Director of Cybersecurity Risk Management

I'm seeking an experienced Director of Cybersecurity Risk Management to oversee and enhance an enterprise cyber risk program.

This pivotal role involves building and managing a team to develop cybersecurity risk practice, third-party risk management, security assessments, control frameworks, policies, and performance metrics.

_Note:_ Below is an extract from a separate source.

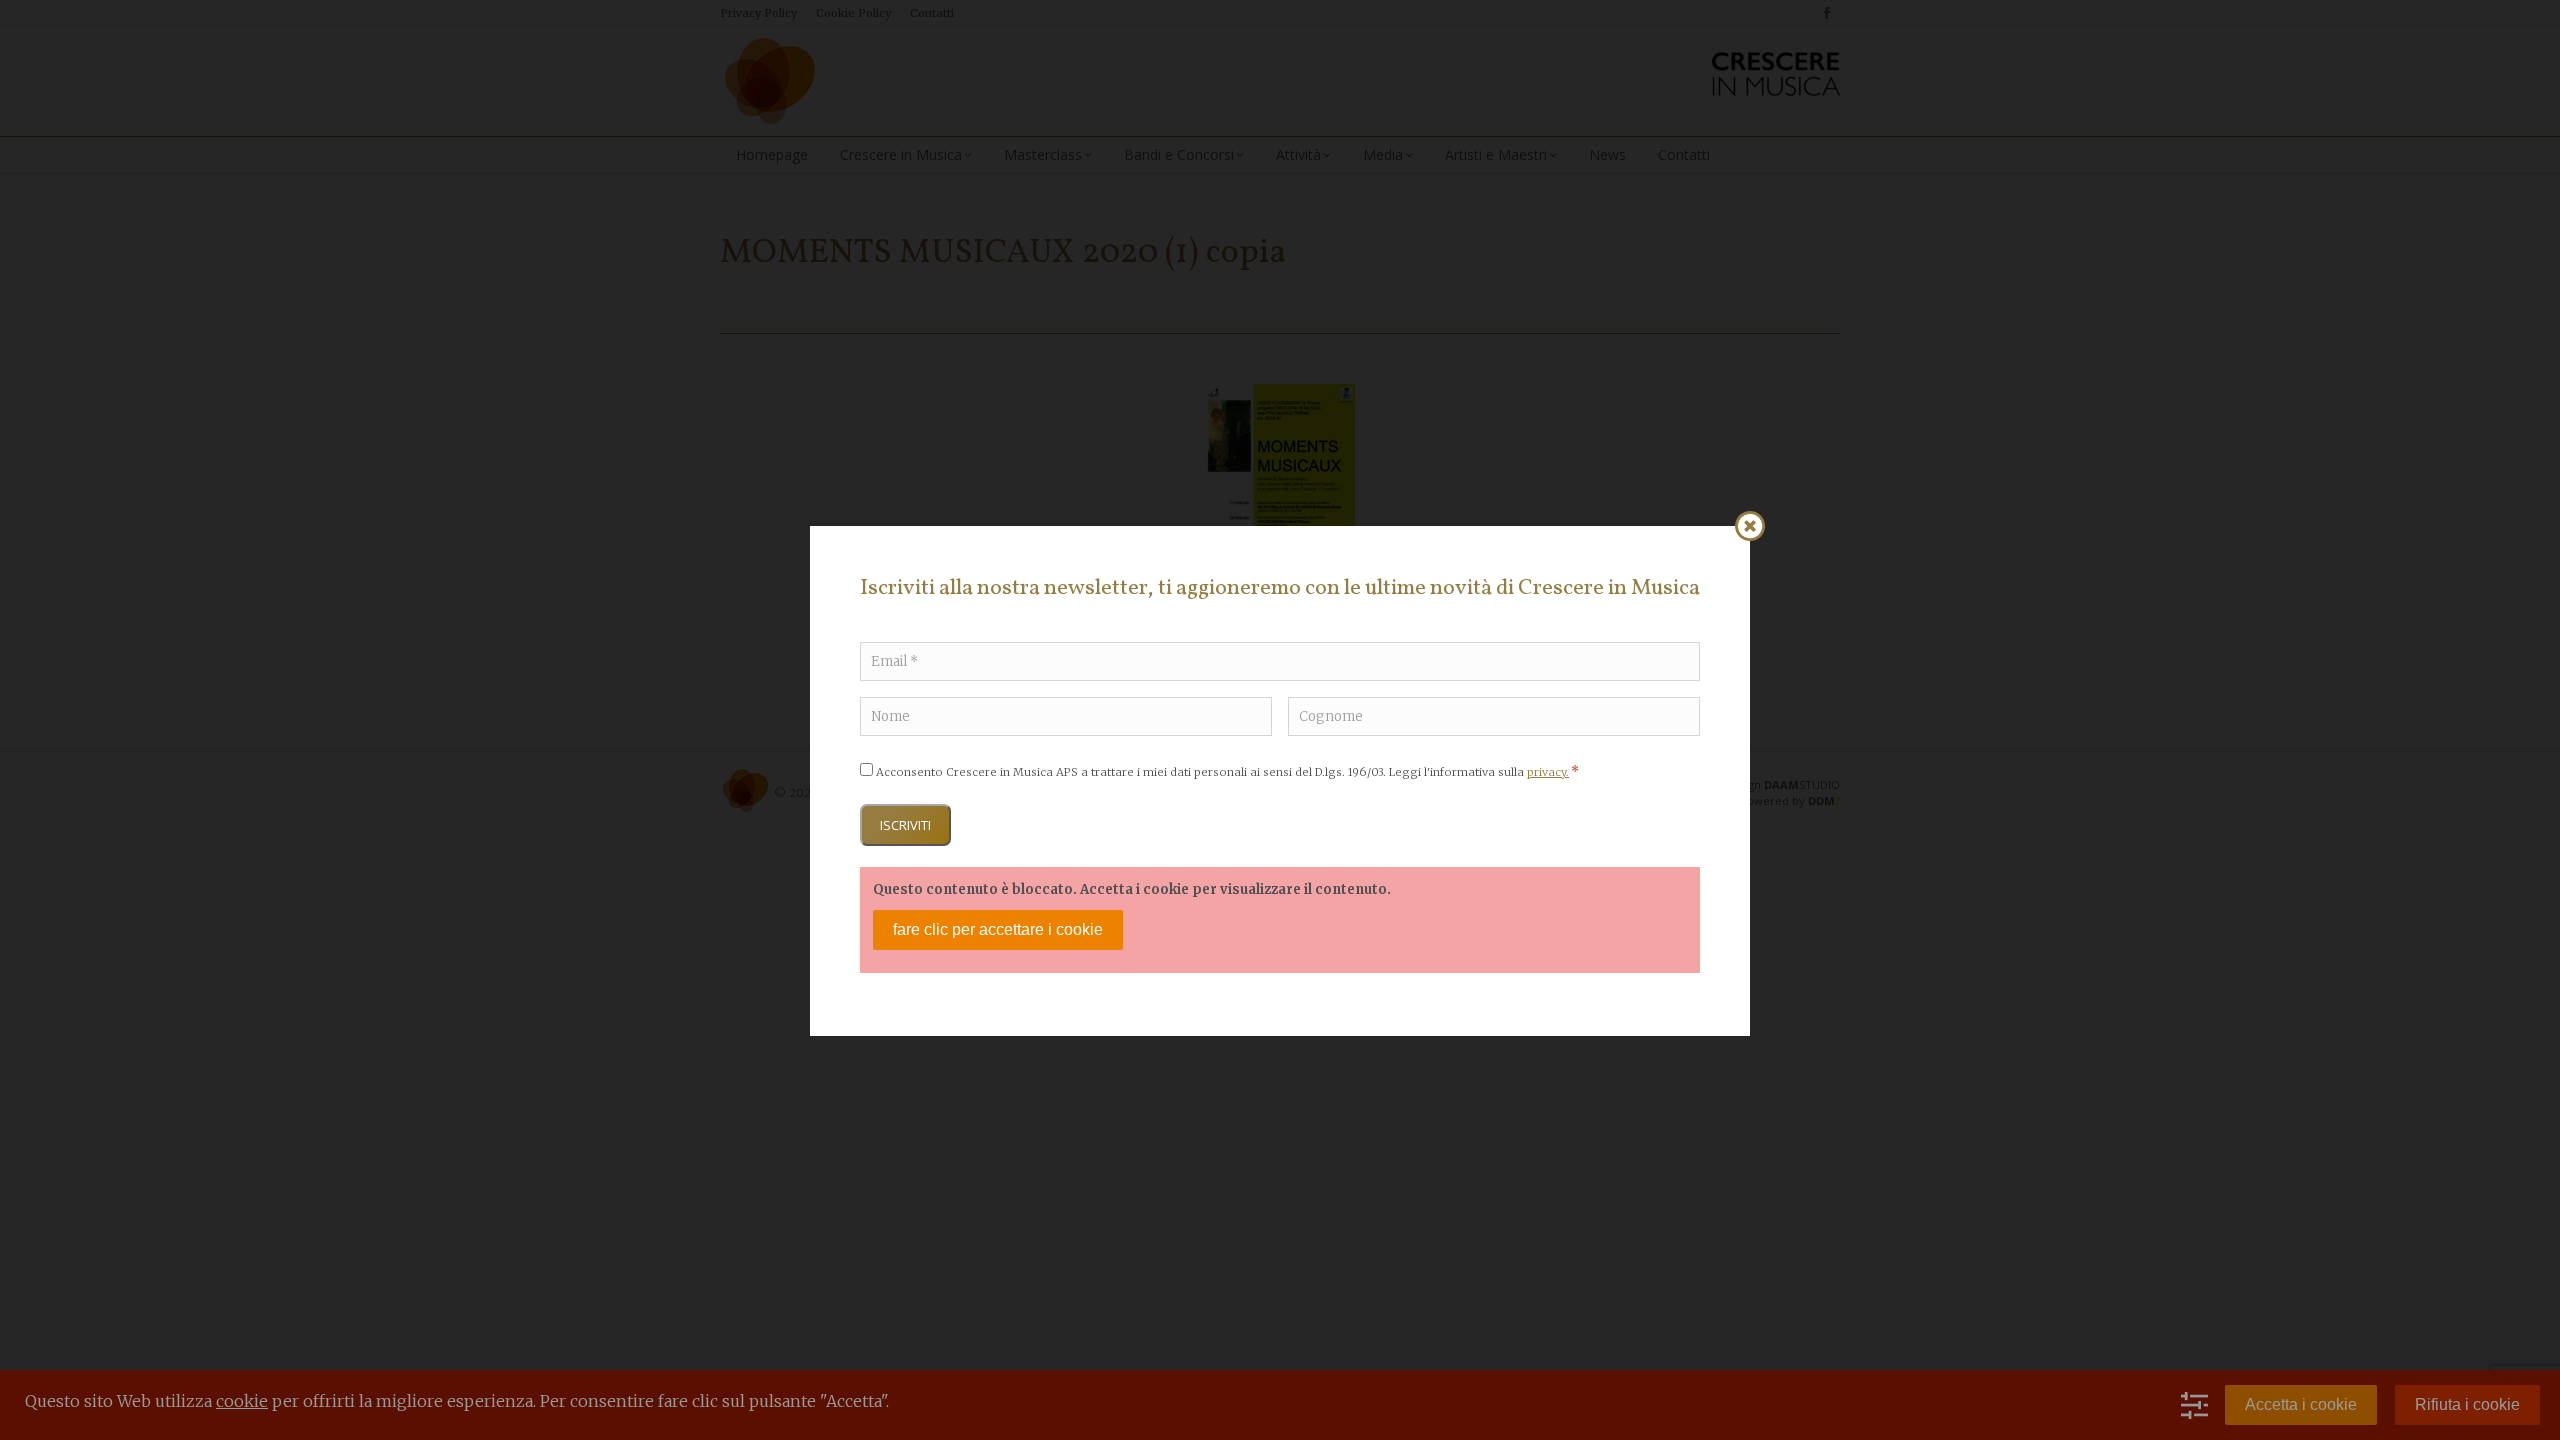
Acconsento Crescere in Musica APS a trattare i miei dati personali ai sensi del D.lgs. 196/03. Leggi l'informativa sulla (1227, 772)
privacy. (1548, 772)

You'll be a key advisor to IT and business leaders, shaping a multi-year roadmap to address emerging threats.

📍 Location: MD
💼 Compensation: $150k-215k

Benefits Include

• Comprehensive medical, Rx, dental, and vision coverage
• 401(k) with employer match
• Critical illness and accident insurance
• Life insurance, short- and long-term disability

Job Requirements

• Develop and implement comprehensive cybersecurity frameworks (e.g., NIST CSF).
• Lead the creation of cybersecurity policies, standards, and procedures.
• Oversee security assessments, risk prioritization, and mitigation strategies.
• Manage and expand GRC platform capabilities for risk tracking and documentation.
• Govern third-party cyber risk management in collaboration with key stakeholders.
• Partner with Internal Audit for compliance and risk mitigation.
• Stay ahead of cyber trends, regulations, and best practices.

Expertise

• 10+ years of cybersecurity experience
• Certifications such as CISSP, CISM, or CRISC are highly desirable.
• Expertise in frameworks like NIST CSF, PCI, HIPAA, and SOX compliance.
• Hands-on experience with GRC tools (e.g., ServiceNow, Archer).
• Strong communication skills for engaging technical and non-technical audiences.

This is preferably a hybrid role out of Maryland, with potential for remote work with the right candidate.